Fan in San Diego Posted August 7, 2012 Posted August 7, 2012 Yes the engineering that went into this is mind boggling and Curiosity will continue to amaze for years to come. Can't wait to see whats going to be discovered next.
DC Tom Posted August 7, 2012 Posted August 7, 2012 It's incredible that Opportunity was only designed to last one Martian summer and has made it this long. NASA has done some pretty amazing things recently. When you're launching **** into space, you tend to overengineer the hell out of it.
DrDawkinstein Posted August 7, 2012 Posted August 7, 2012 I like where tgreg is taking this thread....
HopsGuy Posted August 7, 2012 Posted August 7, 2012 When you're launching **** into space, you tend to overengineer the hell out of it. Yup. Every system that can have a back-up, has a back-up. Remember when NASA lost a Mars probe because the vendor (Lockheed-Martin) did their work in English units rather than the standard metric? My geek friends and I had an email exchange that basically asked. "Who uses English other than the marketing department?" The first two weeks of my Dynamics course almost made me think about switching to business. Then we switched to metric and it became almost simple. I keep checking the Olympic medal count to see if the US can catch China once the subjective scoring events are over.
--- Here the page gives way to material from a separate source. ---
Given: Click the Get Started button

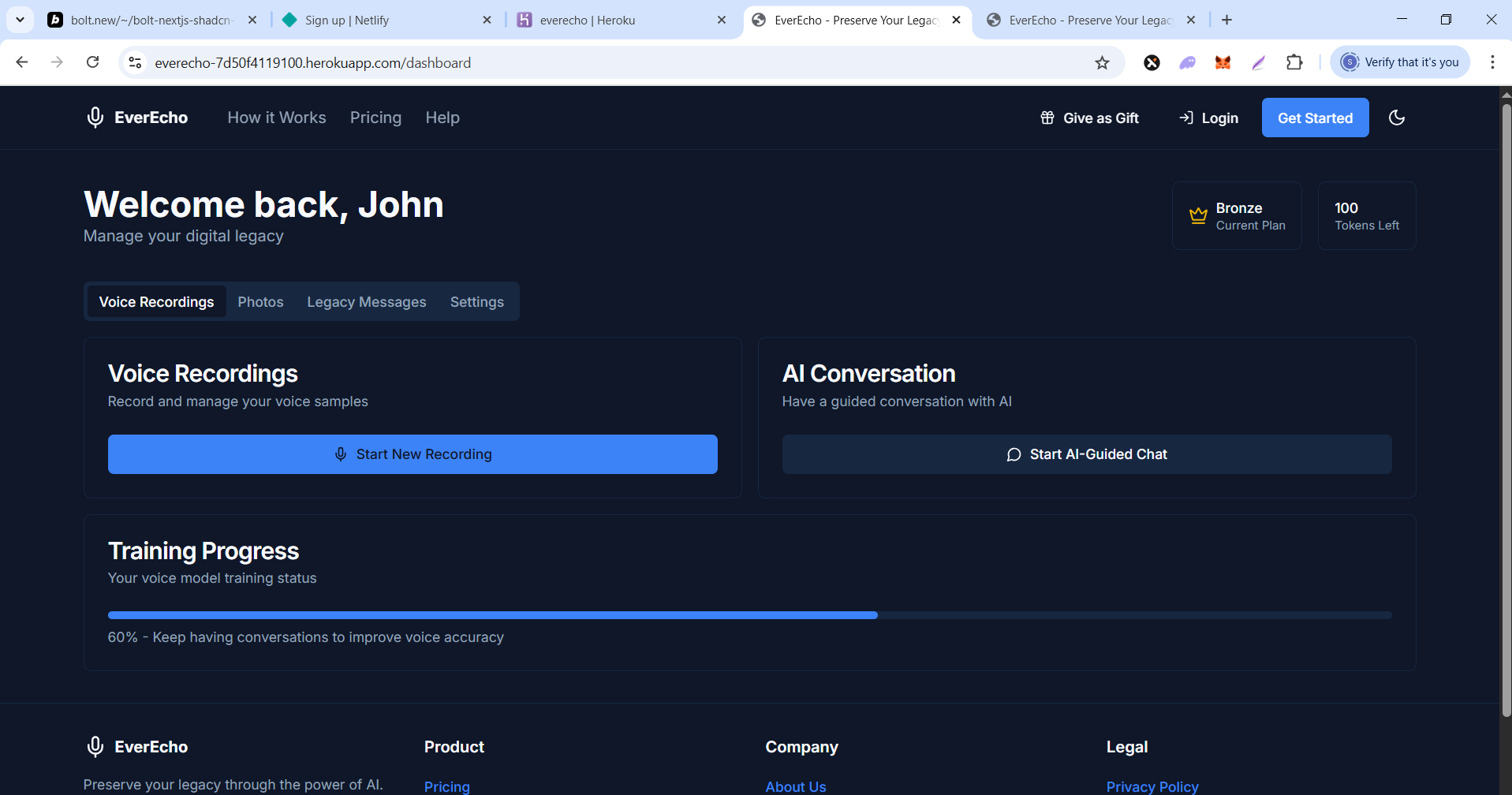Looking at the screenshot, I should [x=1315, y=118].
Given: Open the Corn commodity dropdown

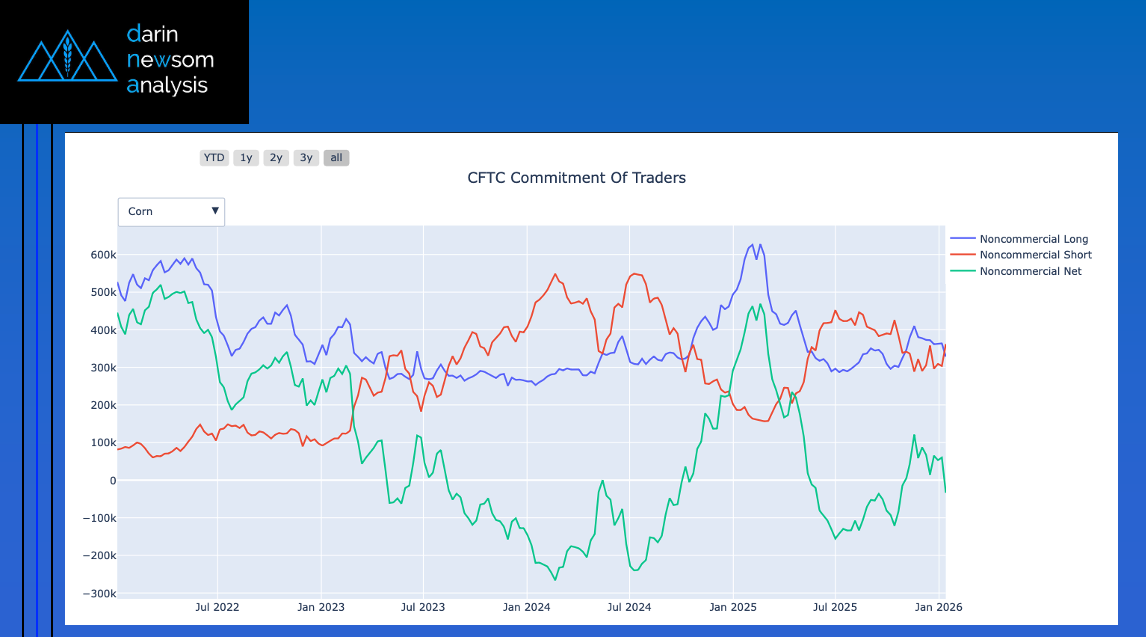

I wish there was an event for putting a mobile lab the size of a Ford Festiva on the surface of Mars. We'd have swept.
Best Player Available Posted August 7, 2012 Posted August 7, 2012 I guess a 2.5 bil space mission is worth its price. Most exciting mission since Apollo. My question to a rocket scientist would be. Why couldn't one of those tethers on the space craft that dropped the rover moved over a few miles after the drop, scopped some martian rocks and brought them back to a safe parachute landing in a ocean back here on Earth. You would think they could have pulled that off for maybe another billion.
Fixxxer Posted August 8, 2012 Posted August 8, 2012 Cool, I just found out the guy with the poor english pronunciation (Miguel San Martín) is argentine. This guy
ajzepp Posted August 8, 2012 Posted August 8, 2012 Holy crap I had no idea it was that big (that's what she said)
K-9 Posted August 8, 2012 Posted August 8, 2012 I guess a 2.5 bil space mission is worth its price. Most exciting mission since Apollo. My question to a rocket scientist would be. Why couldn't one of those tethers on the space craft that dropped the rover moved over a few miles after the drop, scopped some martian rocks and brought them back to a safe parachute landing in a ocean back here on Earth. You would think they could have pulled that off for maybe another billion. My first guess is that a 300,000,000 mile round-trip mission is a tad more complicated than a 150,000,000 mile one-way trip. That's just for starters.
Wacka Posted August 8, 2012 Posted August 8, 2012 They said that the holes in the treads spell out "JPL" in morse code! If they see tracks without that then something is wierd!
DrDawkinstein Posted August 24, 2012 Posted August 24, 2012 Curiosity rover landing: This time in HD That is friggin awesome
/dev/null Posted September 18, 2012 Author Posted September 18, 2012 Solar Eclipse, Martian style: http://cosmiclog.nbcnews.com/_news/2012/09/15/13884492-martian-moon-bites-into-the-sun
dib Posted September 18, 2012 Posted September 18, 2012 There is a fear that one of the probes may be contaminated with Earth microbes, and NASA almost hopes that the rover doesnt discover water with the contaminated probe.
Fan in San Diego Posted September 18, 2012 Posted September 18, 2012 There is a fear that one of the probes may be contaminated with Earth microbes, and NASA almost hopes that the rover doesnt discover water with the contaminated probe. They only think of this now?
dib Posted September 18, 2012 Posted September 18, 2012 Unfortunately yes. Nasa is afraid the microbes will contaminate the Martian soil in the presence of water. Ray Bradbury is smirking somewhere. Unfortunately yes. Nasa is afraid the microbes will contaminate the Martian soil in the presence of water. Ray Bradbury is smirking somewhere.